Kirchweg Nr. 2: Bartlmair, Bartlmoar

 

Frühere Namen:

Ehemals Tinkhauser (Dinghauser).

1350 Dinkhaus, 1435, 1446, 1472, 1493 Dinkhauser; 1548, 1688, 1726, 1755 Tinkhauser(hof); 1619 Mayr; 1662, 1676, 1688, 1693, 1715 Kuchlmayr/-mair; 1682 Untermayr; 1693, 1714, 1775, 1778, 1803, 1805, 1842, 1903, 1910 Bartlmair(hof).

Erklärung des Namens von Egon Kühebacher:

Erklärung des Namens durch Egon Kühebacher: Inhaber, namens Bartl (Bartholomäus), von einem der vielen Mair-Höfe (man verwende die mundartl.

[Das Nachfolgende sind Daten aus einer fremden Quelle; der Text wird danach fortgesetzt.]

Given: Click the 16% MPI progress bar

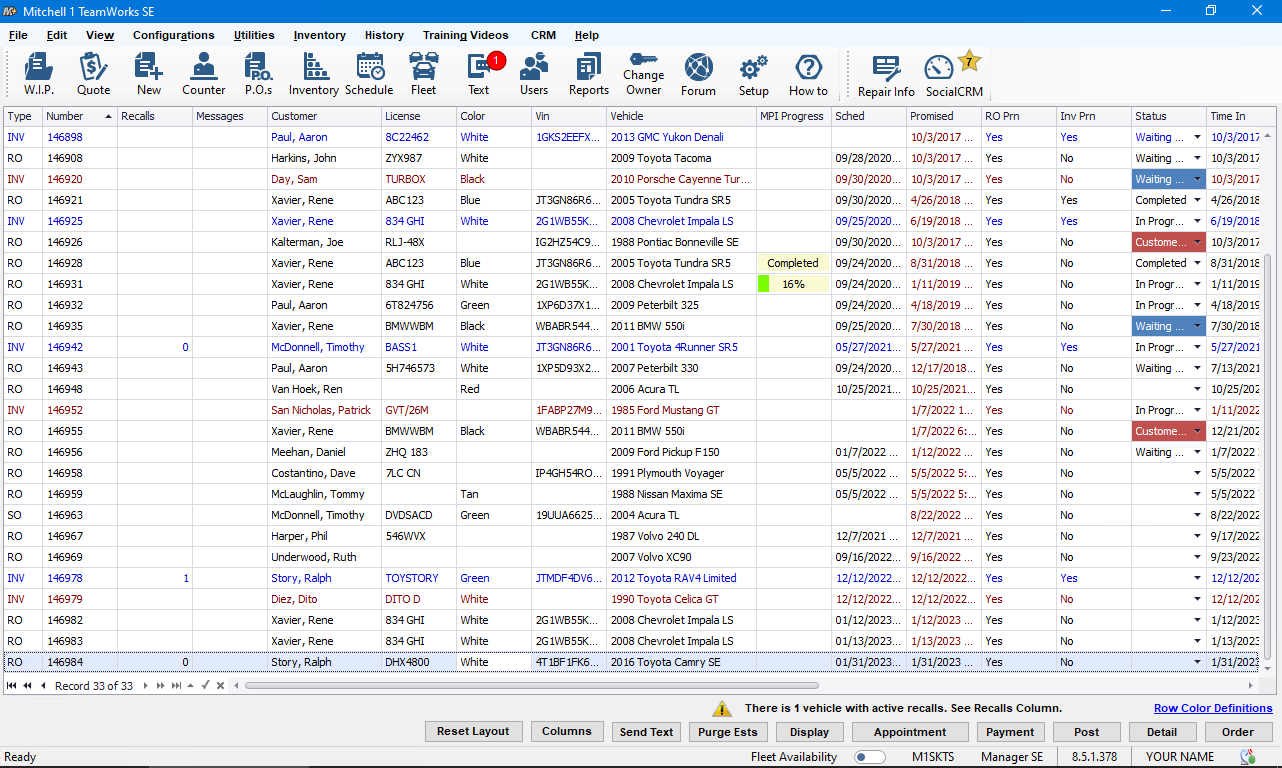Looking at the screenshot, I should click(793, 284).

Form -moar), die für die Grundherrschaft des fürstbischöflichen Brixner Hochstiftes (wohl für den Kuchlmairhof) die Abgaben der Bauern einsammeln mussten. Die Mair-Höfe waren steuerfrei.

Bemerkungen:

Als Inhaber, der seinen Namen auf den Hof übertragen hat, kann Bartlme Piffrader ausgemacht werden, der 1693 urkundlich erwähnt ist (vgl. Dorfbuch St. Georgen S. 175).

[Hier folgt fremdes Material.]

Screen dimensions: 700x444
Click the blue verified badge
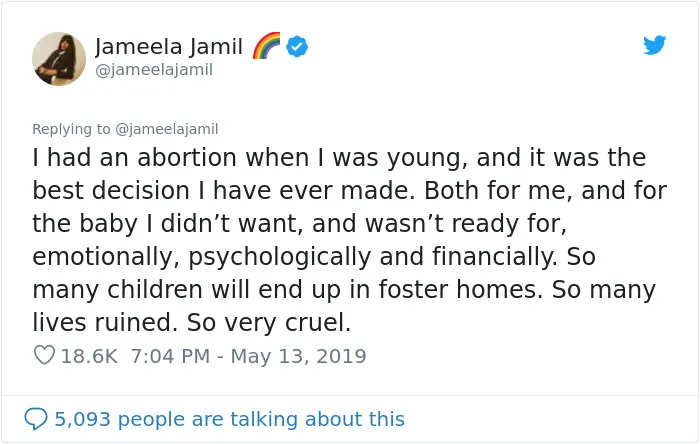(297, 46)
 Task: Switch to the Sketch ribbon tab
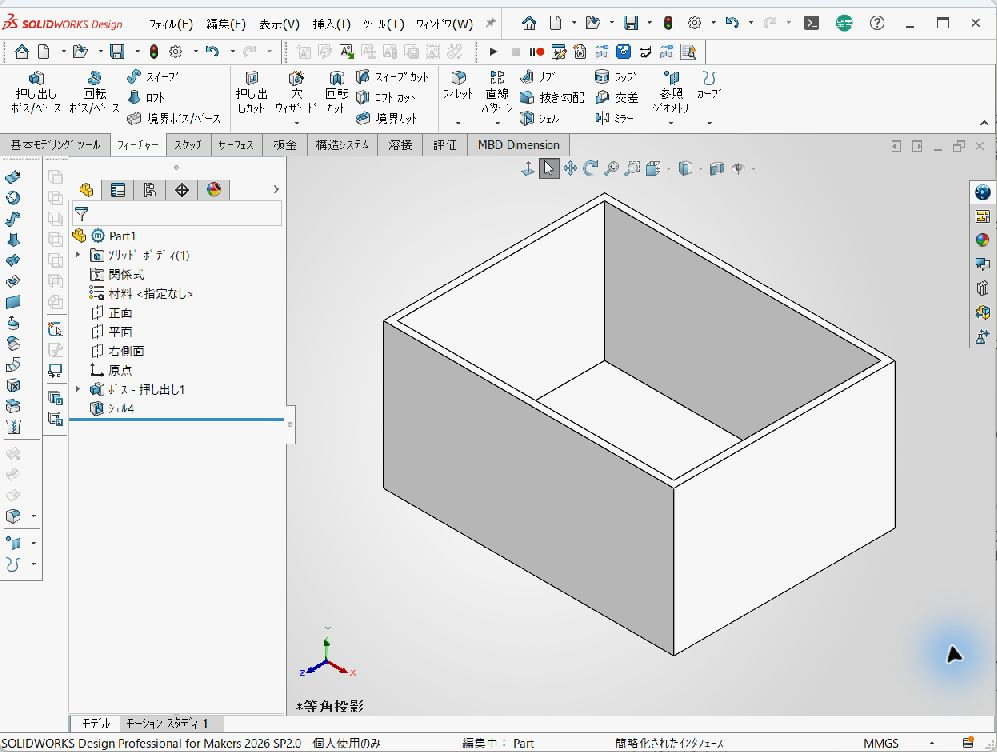tap(188, 145)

Informationen zur Bauform des Hofes finden sich in: Helmut Stampfer (Hg.), Bauernhöfe in Südtirol. Bestandsaufnahmen 1940-1943, Band 11: Mittleres Pustertal, Teil 1: Pfalzen - St. Lorenzen - Bruneck, Bozen 2017, 471.

Literatur:

Michael Mitterhofer (Hg.), Dorfbuch St. Georgen an der Ahr im Spiegel seiner Geschichte, St. Georgen 1985, S. 174f.